Ten additional SNPs showed suggestive association at the threshold of 5.0E-5, 9 of these SNPs were detected by both GRM and CAT_ADD tests and one SNP was detected by GRM test only. This shows once again that GRM can not only replicate results of CAT_ADD test but also allows detecting additional SNPs.

Association of BD with the rs420259 SNP, as found here using GRM test, has been initially reported by the Welcome Trust Consortium by applying the genotypic test [8], which represents a general modeling framework as GRM and genotypic tests has similar power. Interestingly, association of the same SNP with BD was also reported by applying either the MAX test [12] or a score-based nonparametric test [13] to the same WTCCC case-control BD data. Moreover, a meta-analysis (including WTCCC, STEP-BD, Iceland and Scandinavia samples; n = 5547 BD cases and 20241 controls) [14] suggested association between rs420259 and BD (P =1.2E-5). However, such association was not further reported by GWAS in extended datasets ([15], see Craddock and Sklar for review [16]), which were based on the CAT_ADD test.

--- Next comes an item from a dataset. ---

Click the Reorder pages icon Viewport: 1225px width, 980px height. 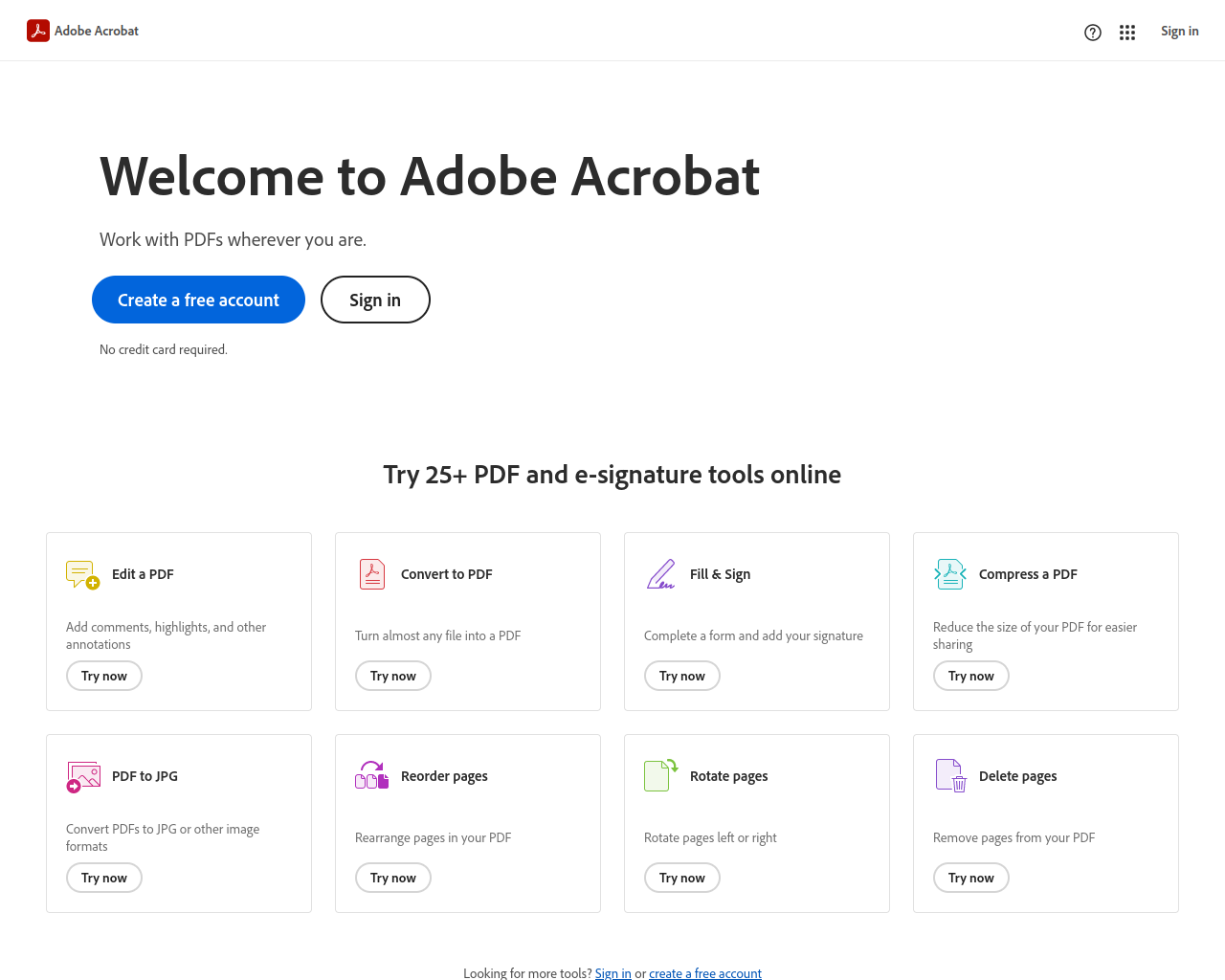(x=372, y=775)
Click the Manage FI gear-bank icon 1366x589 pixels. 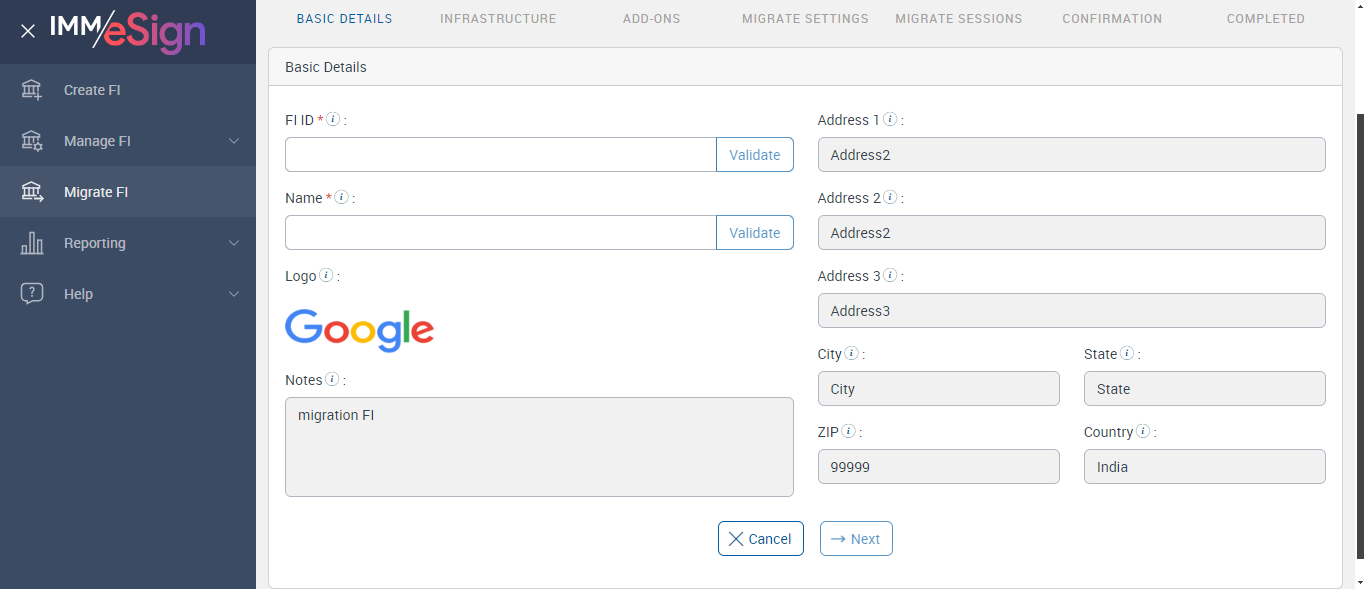pyautogui.click(x=32, y=141)
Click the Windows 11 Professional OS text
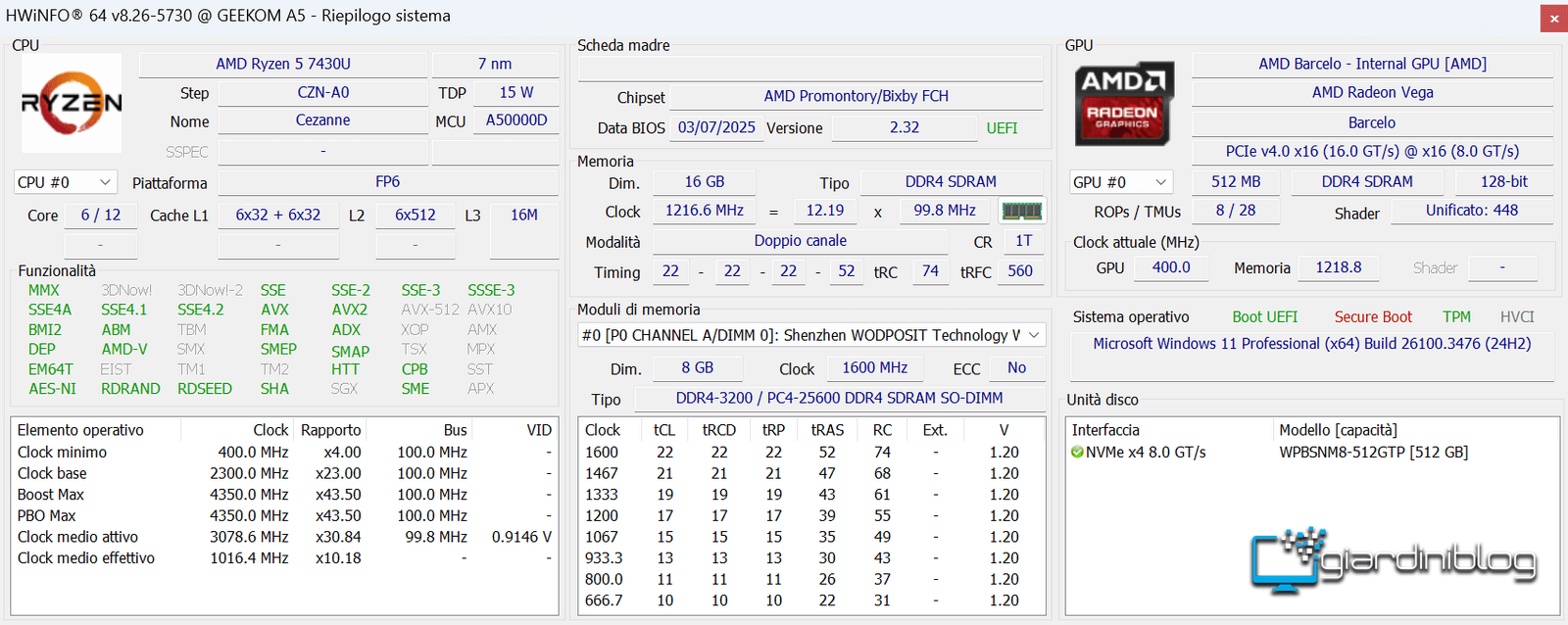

The rs420259 is located in an intron of PALB2 gene which is involved in tumor suppression. Interestingly, the DCTN5 gene is in the immediate vicinity of the PALB2 gene. DCTN5 is known to be involved in intracellular transport, and its knockdown in vitro leads to an abnormal hyper-activity and disrupted development of neural networks [17]. DCTN5 also interacts with DISC1 gene (Disrupted in schizophrenia 1), a gene associated with bipolar disorder in several studies [18].

Conclusions

Overall, the GRM modeling framework is a user-friendly and powerful approach which allows testing for association with disease and for the underlying genetic model. This association test is easy and quick to apply and thus particularly appropriate for association studies of large panels of markers in simple and complex situations.